Metamath Proof Explorer

Theorem gcdcom

Description: The gcd operator is commutative. Theorem 1.4(a) in ApostolNT p. 16. (Contributed by Paul Chapman, 21-Mar-2011)

Ref Expression
Assertion gcdcom 
|- ( ( M e. ZZ /\ N e. ZZ ) -> ( M gcd N ) = ( N gcd M ) )

Proof

Step Hyp Ref Expression
1 ancom 
 |-  ( ( M = 0 /\ N = 0 ) <-> ( N = 0 /\ M = 0 ) )
2 ancom 
 |-  ( ( n || M /\ n || N ) <-> ( n || N /\ n || M ) )
3 2 rabbii 
 |-  { n e. ZZ | ( n || M /\ n || N ) } = { n e. ZZ | ( n || N /\ n || M ) }
4 3 supeq1i 
 |-  sup ( { n e. ZZ | ( n || M /\ n || N ) } , RR , < ) = sup ( { n e. ZZ | ( n || N /\ n || M ) } , RR , < )
5 1 4 ifbieq2i 
 |-  if ( ( M = 0 /\ N = 0 ) , 0 , sup ( { n e.

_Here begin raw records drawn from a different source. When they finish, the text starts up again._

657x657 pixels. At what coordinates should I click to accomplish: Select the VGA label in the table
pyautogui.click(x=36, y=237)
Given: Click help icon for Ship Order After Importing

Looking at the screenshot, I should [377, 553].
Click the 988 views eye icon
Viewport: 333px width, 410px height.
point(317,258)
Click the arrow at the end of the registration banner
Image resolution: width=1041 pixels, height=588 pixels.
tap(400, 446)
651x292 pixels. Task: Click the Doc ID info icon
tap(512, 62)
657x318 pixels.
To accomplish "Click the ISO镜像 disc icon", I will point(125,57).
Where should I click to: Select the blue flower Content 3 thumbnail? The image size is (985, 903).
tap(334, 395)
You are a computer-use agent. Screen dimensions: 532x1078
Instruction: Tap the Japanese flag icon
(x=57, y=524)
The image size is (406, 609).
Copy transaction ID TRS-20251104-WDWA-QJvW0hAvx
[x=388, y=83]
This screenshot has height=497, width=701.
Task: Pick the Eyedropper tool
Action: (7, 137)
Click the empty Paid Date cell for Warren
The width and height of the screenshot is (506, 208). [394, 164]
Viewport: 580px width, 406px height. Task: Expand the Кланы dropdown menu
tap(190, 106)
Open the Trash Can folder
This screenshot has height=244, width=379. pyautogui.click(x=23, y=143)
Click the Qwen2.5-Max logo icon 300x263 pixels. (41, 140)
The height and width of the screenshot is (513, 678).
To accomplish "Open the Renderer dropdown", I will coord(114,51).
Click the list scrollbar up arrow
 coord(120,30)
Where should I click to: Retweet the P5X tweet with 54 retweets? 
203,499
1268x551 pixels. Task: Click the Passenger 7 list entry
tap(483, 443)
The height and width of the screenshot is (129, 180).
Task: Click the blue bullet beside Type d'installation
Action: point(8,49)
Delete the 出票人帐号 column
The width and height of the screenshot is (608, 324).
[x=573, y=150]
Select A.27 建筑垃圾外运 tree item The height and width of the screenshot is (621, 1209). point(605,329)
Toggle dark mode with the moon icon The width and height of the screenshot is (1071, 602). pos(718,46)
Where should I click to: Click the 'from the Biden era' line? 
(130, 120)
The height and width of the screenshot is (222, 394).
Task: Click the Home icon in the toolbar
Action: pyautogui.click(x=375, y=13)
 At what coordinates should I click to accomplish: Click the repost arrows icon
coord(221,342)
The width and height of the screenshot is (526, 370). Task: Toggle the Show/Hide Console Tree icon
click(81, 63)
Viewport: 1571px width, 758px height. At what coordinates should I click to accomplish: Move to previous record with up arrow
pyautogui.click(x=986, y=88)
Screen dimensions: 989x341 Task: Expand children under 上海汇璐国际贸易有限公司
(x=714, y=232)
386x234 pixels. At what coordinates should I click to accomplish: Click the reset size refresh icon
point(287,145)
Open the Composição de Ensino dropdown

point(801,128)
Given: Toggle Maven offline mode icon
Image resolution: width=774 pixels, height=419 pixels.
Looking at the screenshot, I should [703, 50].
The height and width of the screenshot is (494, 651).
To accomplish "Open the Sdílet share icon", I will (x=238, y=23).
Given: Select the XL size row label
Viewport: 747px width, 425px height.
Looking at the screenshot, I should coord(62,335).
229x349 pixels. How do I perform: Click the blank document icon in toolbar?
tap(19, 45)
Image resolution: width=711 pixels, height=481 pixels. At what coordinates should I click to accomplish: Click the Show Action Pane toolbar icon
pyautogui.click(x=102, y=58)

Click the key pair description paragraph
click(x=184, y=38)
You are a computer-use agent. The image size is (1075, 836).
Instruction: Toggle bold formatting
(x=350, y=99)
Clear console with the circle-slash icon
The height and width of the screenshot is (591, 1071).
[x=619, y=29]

ZZ | ( n || M /\ n || N ) } , RR , < ) ) = if ( ( N = 0 /\ M = 0 ) , 0 , sup ( { n e. ZZ | ( n || N /\ n || M ) } , RR , < ) )
6 gcdval 
 |-  ( ( M e. ZZ /\ N e. ZZ ) -> ( M gcd N ) = if ( ( M = 0 /\ N = 0 ) , 0 , sup ( { n e. ZZ | ( n || M /\ n || N ) } , RR , < ) ) )
7 gcdval 
 |-  ( ( N e. ZZ /\ M e. ZZ ) -> ( N gcd M ) = if ( ( N = 0 /\ M = 0 ) , 0 , sup ( { n e. ZZ | ( n || N /\ n || M ) } , RR , < ) ) )
8 7 ancoms 
 |-  ( ( M e. ZZ /\ N e. ZZ ) -> ( N gcd M ) = if ( ( N = 0 /\ M = 0 ) , 0 , sup ( { n e. ZZ | ( n || N /\ n || M ) } , RR , < ) ) )
9 5 6 8 3eqtr4a 
 |-  ( ( M e. ZZ /\ N e. ZZ ) -> ( M gcd N ) = ( N gcd M ) )